Cascini Fidelia, Pantovic Ana, Al-Ajlouni Yazan A, Puleo Valeria, De Maio Lucia, Ricciardi Walter
Department of Life Sciences and Public Health, Section of Hygiene and Public Health, Università Cattolica del Sacro Cuore, L. go Francesco Vito 1, Rome, 00168, Italy.
Directorate General for the Digitisation of the Health Information System and Statistics, Ministry of Health, Italy.
EClinicalMedicine. 2024 Mar 18;71:102551. doi: 10.1016/j.eclinm.2024.102551. eCollection 2024 May.
To receive the best care, people share their health data (HD) with their health practitioners (known as sharing HD for primary purposes). However, during the past two decades, sharing for other (i.e., secondary) purposes has become of great importance in numerous fields, including public health, personalized medicine, research, and development. We aimed to conduct the first comprehensive overview of all studies that investigated people's HD sharing attitudes-along with associated barriers/motivators and significant influencing factors-for all data types and across both primary and secondary uses.
We searched PubMed, MEDLINE, PsycINFO, Web of Science, EMBASE, and CINAHL for relevant studies published in English between database inception and February 28, 2023, using a predefined set of keywords.
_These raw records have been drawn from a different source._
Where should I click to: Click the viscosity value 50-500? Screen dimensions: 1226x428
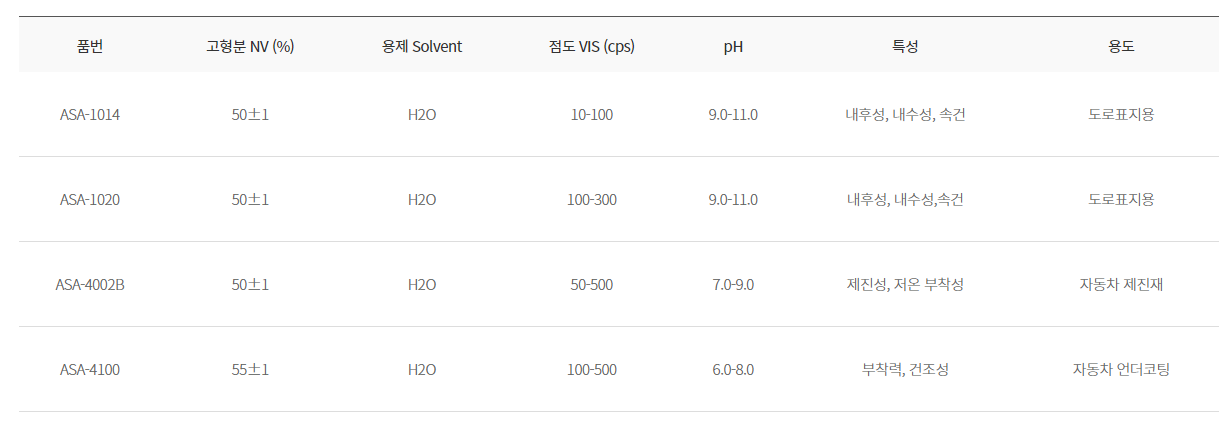click(592, 285)
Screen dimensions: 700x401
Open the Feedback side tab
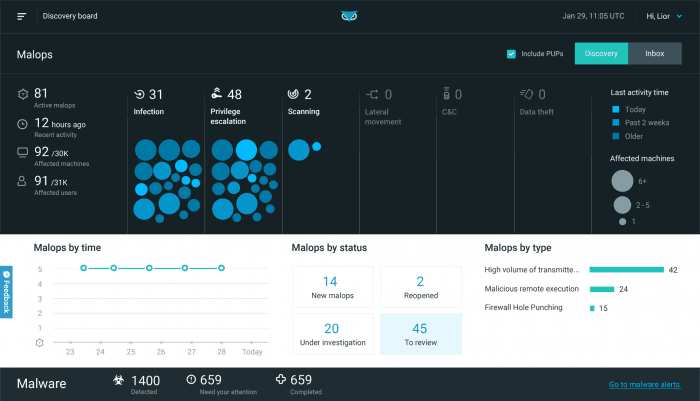6,292
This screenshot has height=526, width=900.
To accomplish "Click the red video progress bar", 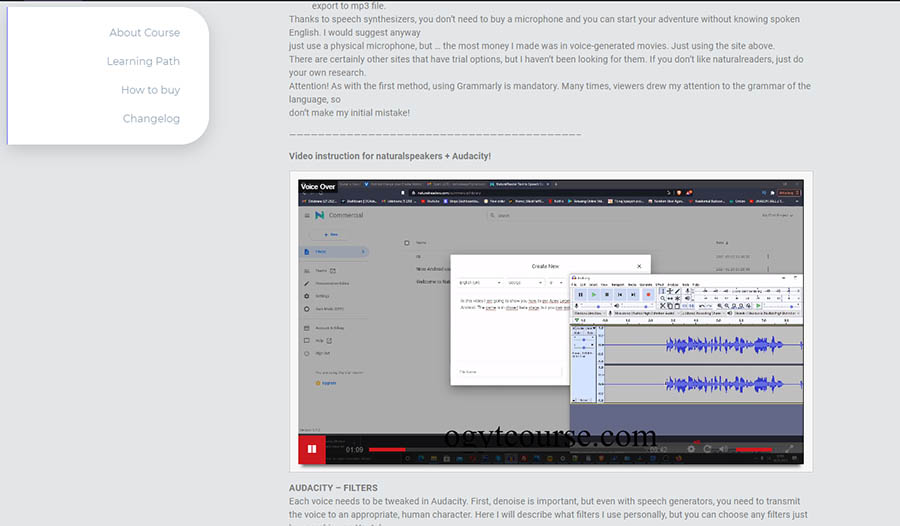I will pyautogui.click(x=388, y=450).
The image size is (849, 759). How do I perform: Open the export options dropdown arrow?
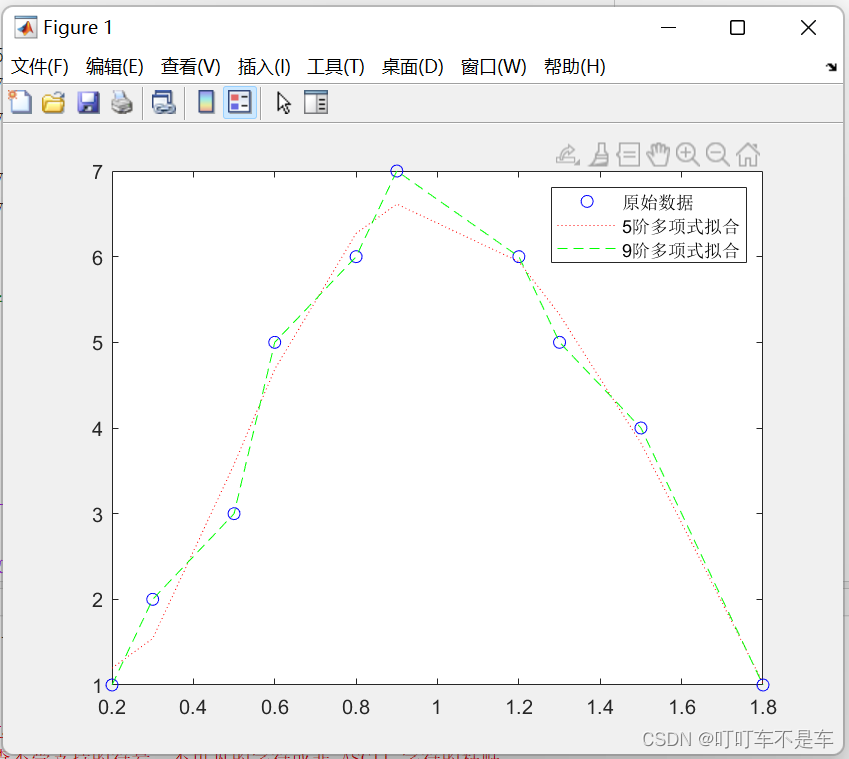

Studies were included, regardless of their design, if they reported outcomes related to attitudes towards sharing HD. We extracted key data from the included studies, including the type of HD involved and findings related to: HD sharing attitudes (either in general or depending on type of data/user); barriers/motivators/benefits/concerns of the study participants; and sociodemographic and other variables that could impact HD sharing behaviour. The qualitative synthesis was conducted by dividing the studies according to the data type (resulting in five subgroups) as well as the purpose the data sharing was focused on (primary, secondary or both). The Newcastle-Ottawa Scale (NOS) was used to assess the quality of non-randomised studies. This work was registered with PROSPERO, CRD42023413822.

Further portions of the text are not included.